De blanke man was Tony geweest. Mister Tony betaalde goed, maar toonde geen genade als hij ook maar een spoortje van niet-loyaal gedrag zag. Hij sprak met hen en was de beste baas die Kinzonzi ooit had gehad. Kinzonzi zou echter geen seconde twijfelen om hem neer te schieten als hij daar voordeel bij zou hebben. Maar hij had daar geen voordeel van.
‘Schiet op,’ zei Kinzonzi tegen Oudry, die zijn pistool laadde. Hij wist dat het even kon duren voor de metalen bal in de mond van de blanke politieman hem zou doden, daarom wilde hij hem direct bij binnenkomst doodschieten zodat ze konden vertrekken naar de Nyiragongo, waar mister Tony en die dame op hen wachtten.
Een man die op een stoel voor de naburige winkel zat te roken, stond vloekend op en verdween in het donker.

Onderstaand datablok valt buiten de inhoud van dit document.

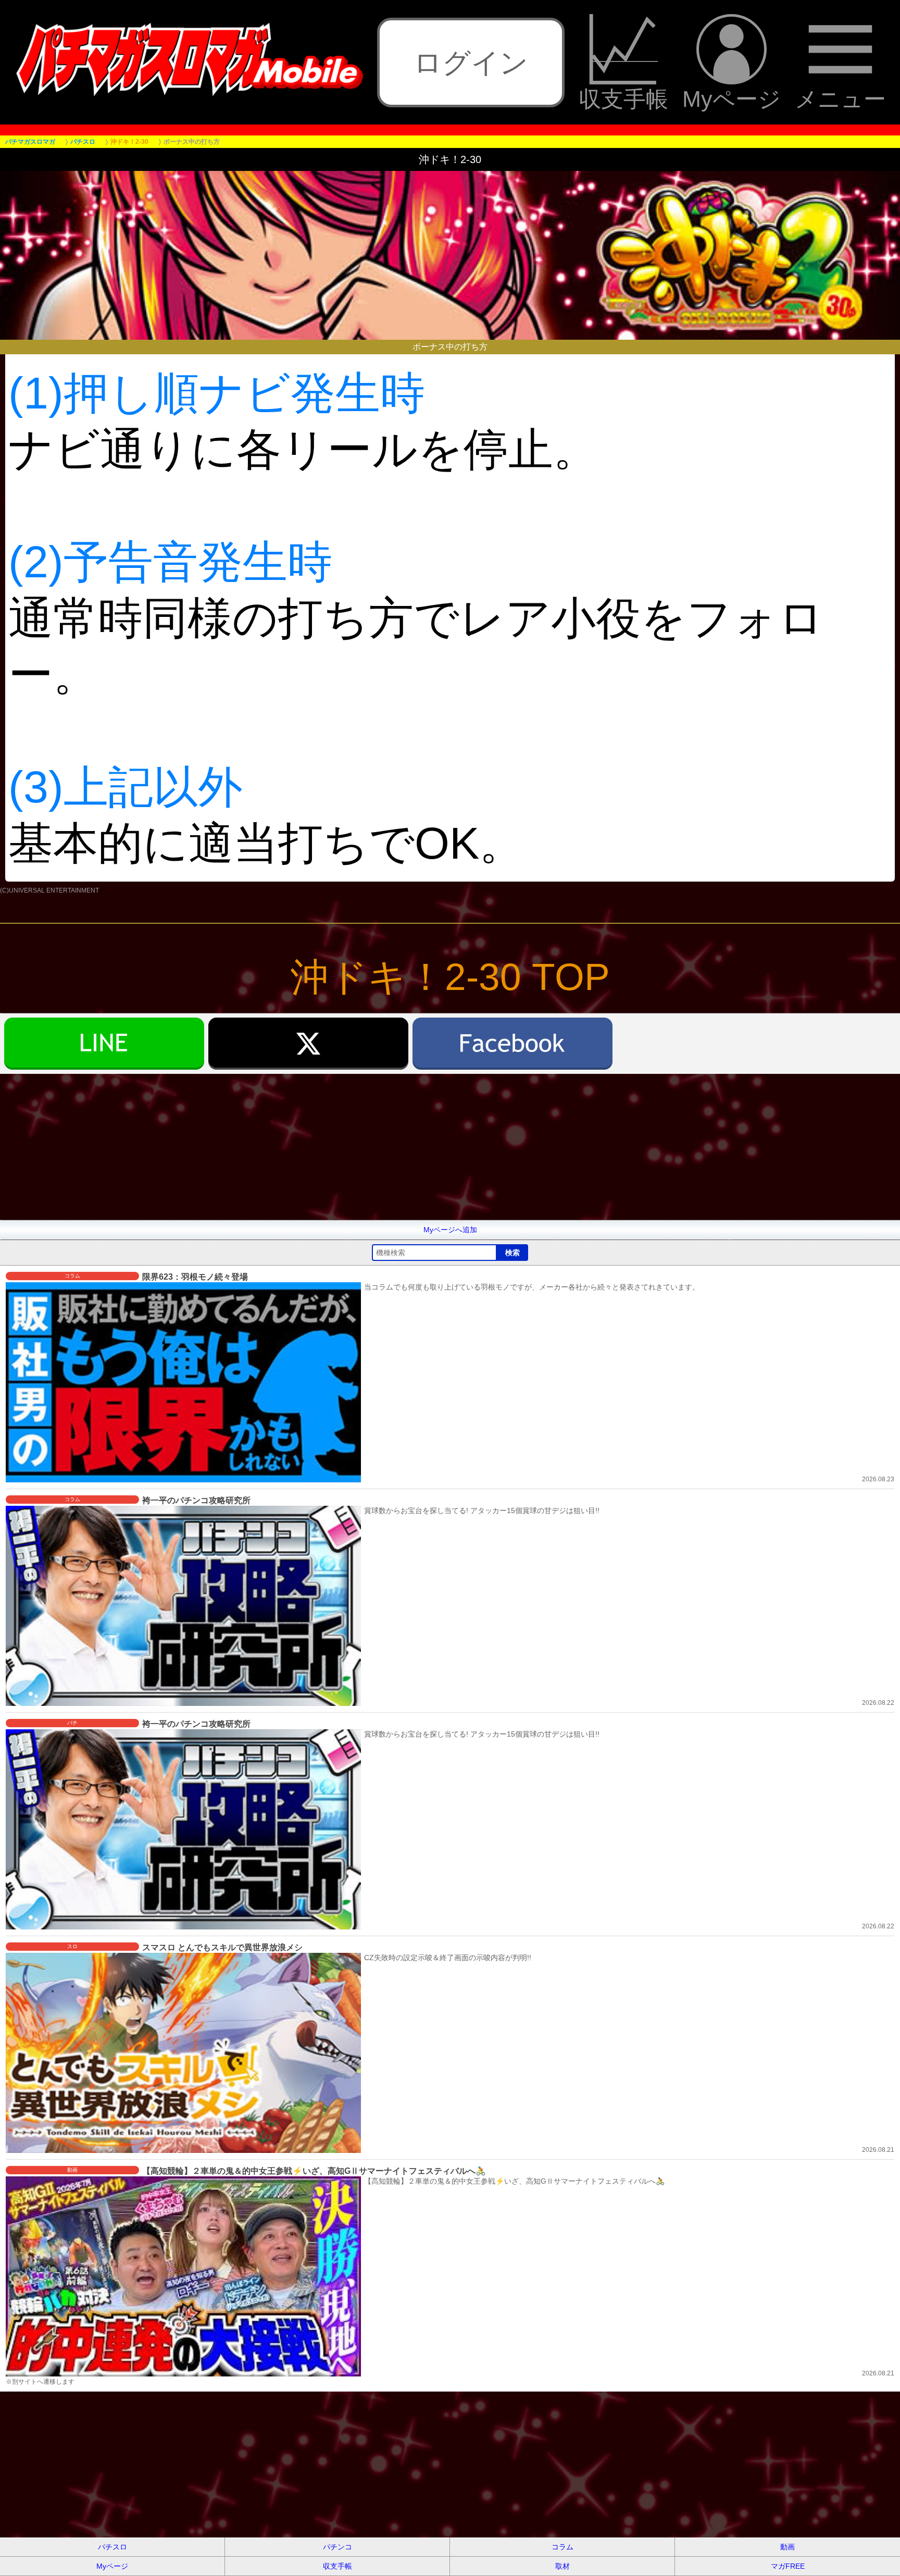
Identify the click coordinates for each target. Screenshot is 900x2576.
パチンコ (337, 2547)
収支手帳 (623, 98)
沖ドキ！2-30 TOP (450, 977)
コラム (562, 2547)
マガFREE (788, 2566)
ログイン (471, 62)
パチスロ (112, 2547)
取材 (562, 2566)
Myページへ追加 (450, 1229)
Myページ (731, 98)
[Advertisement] (312, 1147)
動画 (787, 2547)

Kinzonzi keek naar de deurklink. De eerste keer dat hij hier was hadden ze Van Boorst opgehaald. Dat was ook de eerste keer dat hij die legendarische Alma zag. Al het geld van Van Boorst was opgegaan aan Singapore Sling, bescherming en Alma, die niet goedkoop was in de kost. Toen had Van Boorst in zijn wanhoop de laatste blunder van zijn leven begaan: hij dreigde mister Tony dat hij naar de politie zou gaan met alles wat hij wist als hij niet betaalde. De Belg had er eerder verslagen dan verrast uitgezien toen ze kwamen en had snel zijn glas leeggedronken. Ze hadden hem in hapklare brokken gesneden en aan de paradoxaal dikke varkens gevoerd die bij het vluchtelingenkamp rondliepen. Mister Tony had Alma overgenomen. Alma met haar heupen, gouden tand en die geile, slaperige blik, die Kinzonzi nog een reden had gegeven om een kogel door mister Tony’s hoofd te schieten. Als hij daar voordeel bij had gehad.

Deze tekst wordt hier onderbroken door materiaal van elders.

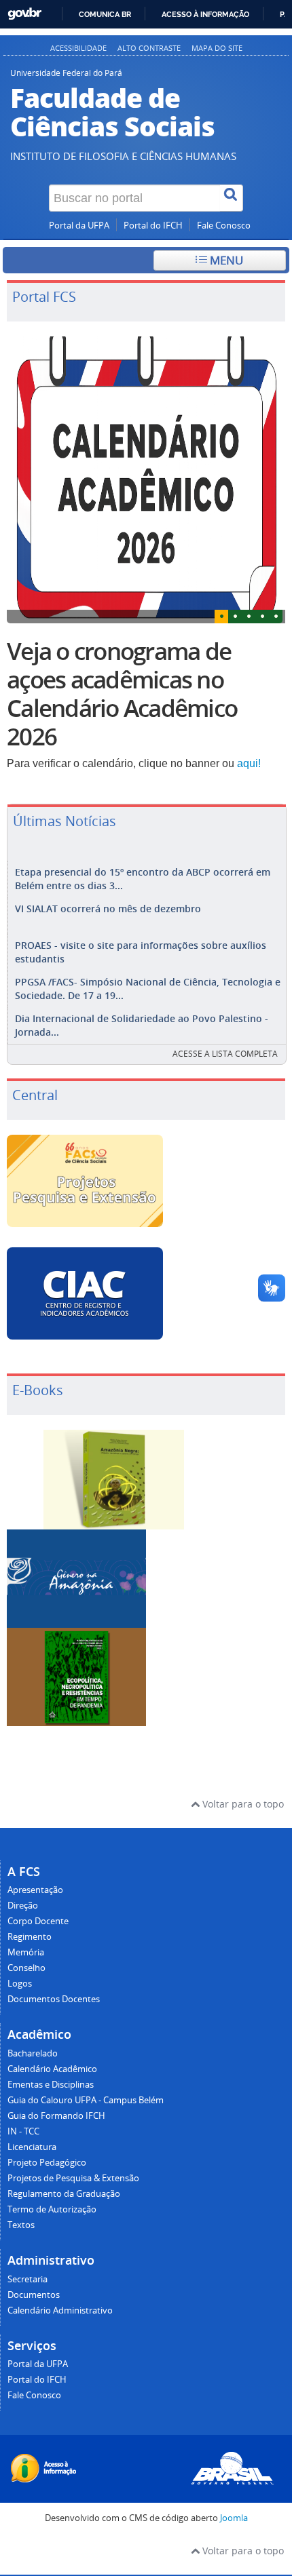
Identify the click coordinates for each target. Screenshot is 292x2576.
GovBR (24, 13)
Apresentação (35, 1890)
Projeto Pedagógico (46, 2162)
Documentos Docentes (53, 1999)
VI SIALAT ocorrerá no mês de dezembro (108, 908)
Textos (21, 2225)
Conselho (26, 1968)
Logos (19, 1983)
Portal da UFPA (79, 225)
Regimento (29, 1937)
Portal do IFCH (153, 225)
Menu (225, 260)
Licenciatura (31, 2147)
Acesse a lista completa (225, 1054)
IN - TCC (23, 2131)
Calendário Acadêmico (52, 2069)
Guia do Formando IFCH (56, 2116)
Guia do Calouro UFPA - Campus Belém (85, 2100)
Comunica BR (105, 14)
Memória (25, 1952)
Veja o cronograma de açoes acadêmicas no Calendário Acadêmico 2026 (122, 694)
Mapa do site (216, 48)
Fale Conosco (224, 225)
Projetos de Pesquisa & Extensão (73, 2178)
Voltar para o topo (242, 1803)
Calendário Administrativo (60, 2310)
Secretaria (27, 2279)
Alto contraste (149, 48)
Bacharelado (32, 2053)
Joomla (234, 2518)
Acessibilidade (78, 48)
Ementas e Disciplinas (50, 2084)
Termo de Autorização (51, 2209)
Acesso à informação (205, 14)
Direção (22, 1905)
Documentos (33, 2295)
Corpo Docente (38, 1921)
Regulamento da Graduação (63, 2194)
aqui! (249, 763)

Kinzonzi duwde de deurklink naar beneden. En trok hard aan de deur. Die zwaaide open, maar werd halverwege gestopt door een dunne staaldraad die aan de binnenkant vastzat aan de deur. Op het moment dat de draad strak werd getrokken, klonk er een duidelijke klik en het geluid van metaal tegen metaal, als het geluid van een bajonet die tegen een zwaard ketst. De deur zakte piepend weer terug.
Kinzonzi stapte naar binnen, trok Oudry met zich mee en smeet de deur weer dicht. De bittere geur van braaksel prikte in hun neus.